Direct infringement: Design Data first contended that Unigate imported files and images generated by SDS/2 in China, in violation of 17 U.S.C. § 602.  It argued that “job files” and images created in China constituted a copy of SDS/2.  Unigate did possess images containing drawings and models generated with SDS/2; text files generated by the operation of SDS/2 that were error logs containing user error reports and Design Data instructions regarding those errors; and entire directories of folders generated by SDS/2 (“job files”) containing all information related to the design of two projects with SDS/2.  Design Data argued that there was a material issue of fact whether these outputs contained expression protected by the SDS/2 copyright registration.

The court found that the copyright registration on the software was not broad enough to protect these outputted files and drawings.  Other cases about audiovisual display and “look and feel” were inapposite.  A computer program is a set of statements or instructions to be used to bring about a certain result; that result is program data, and not covered by the copyright in the computer program.  Drawings produced from SDS/2 might be copyrightable, but aren’t automatically entitled to protection as the output of SDS/2.  (Indeed, I suspect that Direct Data’s clients would be very, very surprised to hear that Direct Data claimed a copyright interest in specific drawings, or even in error logs.  Would they be joint authors?  How would intentionality work there?)  Thus, Direct Data failed to raise a material issue of whether the files and images created by SDS/2 were protected by the program copyright.

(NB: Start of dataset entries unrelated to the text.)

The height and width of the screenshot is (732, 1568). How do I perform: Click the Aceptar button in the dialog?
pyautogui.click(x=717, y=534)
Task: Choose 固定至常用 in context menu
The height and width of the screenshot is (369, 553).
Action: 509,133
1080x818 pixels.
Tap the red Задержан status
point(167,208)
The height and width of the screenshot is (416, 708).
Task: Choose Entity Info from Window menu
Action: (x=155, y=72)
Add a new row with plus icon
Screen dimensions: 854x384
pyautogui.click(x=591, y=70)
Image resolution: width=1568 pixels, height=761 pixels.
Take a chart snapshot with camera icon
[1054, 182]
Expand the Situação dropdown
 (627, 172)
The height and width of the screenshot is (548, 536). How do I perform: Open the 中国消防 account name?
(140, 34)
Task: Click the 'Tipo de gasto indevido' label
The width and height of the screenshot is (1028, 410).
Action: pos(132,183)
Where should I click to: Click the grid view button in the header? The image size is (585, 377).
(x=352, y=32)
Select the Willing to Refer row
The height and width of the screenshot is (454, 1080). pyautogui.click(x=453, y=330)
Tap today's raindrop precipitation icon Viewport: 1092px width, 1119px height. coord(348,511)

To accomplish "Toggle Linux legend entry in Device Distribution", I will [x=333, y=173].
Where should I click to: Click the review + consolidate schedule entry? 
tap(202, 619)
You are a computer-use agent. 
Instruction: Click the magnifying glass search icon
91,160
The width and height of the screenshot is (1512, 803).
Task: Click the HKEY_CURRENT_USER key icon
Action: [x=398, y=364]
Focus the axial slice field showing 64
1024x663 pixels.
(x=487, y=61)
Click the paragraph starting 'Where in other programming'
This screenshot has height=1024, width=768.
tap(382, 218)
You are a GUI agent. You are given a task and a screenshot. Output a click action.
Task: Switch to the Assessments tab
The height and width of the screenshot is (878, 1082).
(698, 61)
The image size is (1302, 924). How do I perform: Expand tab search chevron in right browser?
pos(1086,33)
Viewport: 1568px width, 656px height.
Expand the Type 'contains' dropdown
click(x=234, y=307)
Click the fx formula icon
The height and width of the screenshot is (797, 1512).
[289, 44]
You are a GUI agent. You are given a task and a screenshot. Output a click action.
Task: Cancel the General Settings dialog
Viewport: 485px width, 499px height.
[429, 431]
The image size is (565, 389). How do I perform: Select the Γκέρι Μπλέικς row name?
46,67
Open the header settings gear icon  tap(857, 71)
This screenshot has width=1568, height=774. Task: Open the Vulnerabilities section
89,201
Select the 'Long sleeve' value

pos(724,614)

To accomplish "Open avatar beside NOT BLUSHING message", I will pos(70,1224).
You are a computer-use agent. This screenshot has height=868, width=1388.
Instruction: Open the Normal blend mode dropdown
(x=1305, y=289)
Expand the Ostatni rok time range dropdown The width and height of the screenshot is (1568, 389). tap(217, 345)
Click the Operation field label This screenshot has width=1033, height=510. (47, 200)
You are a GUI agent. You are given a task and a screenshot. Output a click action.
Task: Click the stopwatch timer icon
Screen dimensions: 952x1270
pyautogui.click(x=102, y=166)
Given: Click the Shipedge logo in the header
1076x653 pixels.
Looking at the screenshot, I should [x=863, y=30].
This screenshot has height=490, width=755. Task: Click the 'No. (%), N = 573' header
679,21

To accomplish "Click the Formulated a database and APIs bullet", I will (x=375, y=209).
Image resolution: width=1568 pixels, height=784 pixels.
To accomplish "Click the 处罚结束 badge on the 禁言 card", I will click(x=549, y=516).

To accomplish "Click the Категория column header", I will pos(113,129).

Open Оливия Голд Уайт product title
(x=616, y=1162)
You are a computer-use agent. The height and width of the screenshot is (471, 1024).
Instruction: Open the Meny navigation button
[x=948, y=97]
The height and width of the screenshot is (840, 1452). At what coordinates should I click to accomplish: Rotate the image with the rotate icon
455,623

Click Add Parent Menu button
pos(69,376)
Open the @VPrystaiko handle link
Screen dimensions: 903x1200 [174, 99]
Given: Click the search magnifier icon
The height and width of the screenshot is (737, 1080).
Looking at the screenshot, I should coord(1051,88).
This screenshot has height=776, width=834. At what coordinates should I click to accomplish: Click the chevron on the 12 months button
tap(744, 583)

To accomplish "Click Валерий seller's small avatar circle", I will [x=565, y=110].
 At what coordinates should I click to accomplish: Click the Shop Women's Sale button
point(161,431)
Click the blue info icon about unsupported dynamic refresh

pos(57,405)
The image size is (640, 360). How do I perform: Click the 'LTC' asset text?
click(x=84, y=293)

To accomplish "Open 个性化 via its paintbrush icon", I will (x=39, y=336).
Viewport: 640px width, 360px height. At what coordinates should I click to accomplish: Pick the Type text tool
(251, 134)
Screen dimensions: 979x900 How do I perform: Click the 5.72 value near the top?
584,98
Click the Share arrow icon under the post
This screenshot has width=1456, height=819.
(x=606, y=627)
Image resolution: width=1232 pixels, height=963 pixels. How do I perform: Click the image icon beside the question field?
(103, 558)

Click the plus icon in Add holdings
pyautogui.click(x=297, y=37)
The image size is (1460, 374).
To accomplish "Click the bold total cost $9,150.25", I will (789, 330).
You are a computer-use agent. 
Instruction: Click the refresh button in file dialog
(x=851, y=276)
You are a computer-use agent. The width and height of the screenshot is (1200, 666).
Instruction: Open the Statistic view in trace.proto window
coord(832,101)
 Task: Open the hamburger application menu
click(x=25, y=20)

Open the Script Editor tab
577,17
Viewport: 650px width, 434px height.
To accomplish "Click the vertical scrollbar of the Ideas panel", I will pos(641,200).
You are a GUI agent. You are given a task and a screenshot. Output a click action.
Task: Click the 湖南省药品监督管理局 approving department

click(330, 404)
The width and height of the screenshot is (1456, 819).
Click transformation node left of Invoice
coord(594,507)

Infringement by downloading: For use to be actionable, it must be significant enough to count as infringement.  Where no reasonable juror could find that downloading but not opening or using the program was significant, summary judgment was appropriate.  Direct Data argued that copying the entire code couldn’t be de minimis as a matter of law. But the cases focus on the substantial or insubstantial “use” of the copyrighted material.  Ringgold, for example, speaks of de minimis copying as precluding a “claim based on a photograph of [the copyright holder’s] product in an office copy of a display card of a competitor’s product where the display card was never used.”  Cases that ask whether an audience would “recognize” a protected work in another work were inapposite, because their focus was on whether the audience listening to the new work would recognize the original.  (Here, there’s not an audience.  If you make a copy in the forest, is it a copy?  Abraham Drassinower has some interesting work on this.)

Direct Data tried to create an issue of fact about whether Unigate did actually use SDS/2 by pointing to a number of statements to prospective clients that it “used” or could “produce” drawings in SDS/2. But given the undisputed facts about its actual business model, its marketing pitches weren’t evidence of actual use. “[D]ownloading of a copy of SDS/2—without any evidence that the copy was installed or used—amounts at most to a de minimis ‘technical’ violation that is not actionable as a matter of law.”  (P2P users who create huge libraries to satisfy some acquisitive urge may take some comfort, though I suspect they’d be liable for crushing statutory damages anyway.  Just maybe not billions.)

Direct Data argued that Unigate was untrustworthy, e.g., refusing to turn over relevant information, buying and downloading a cracked copy of SDS/2, and falsely advertising that they used SDS/2.  But this wasn’t enough to defeat Unigate’s motion for summary judgment, given Direct Data’s ample opportunities to find evidence of actual infringement.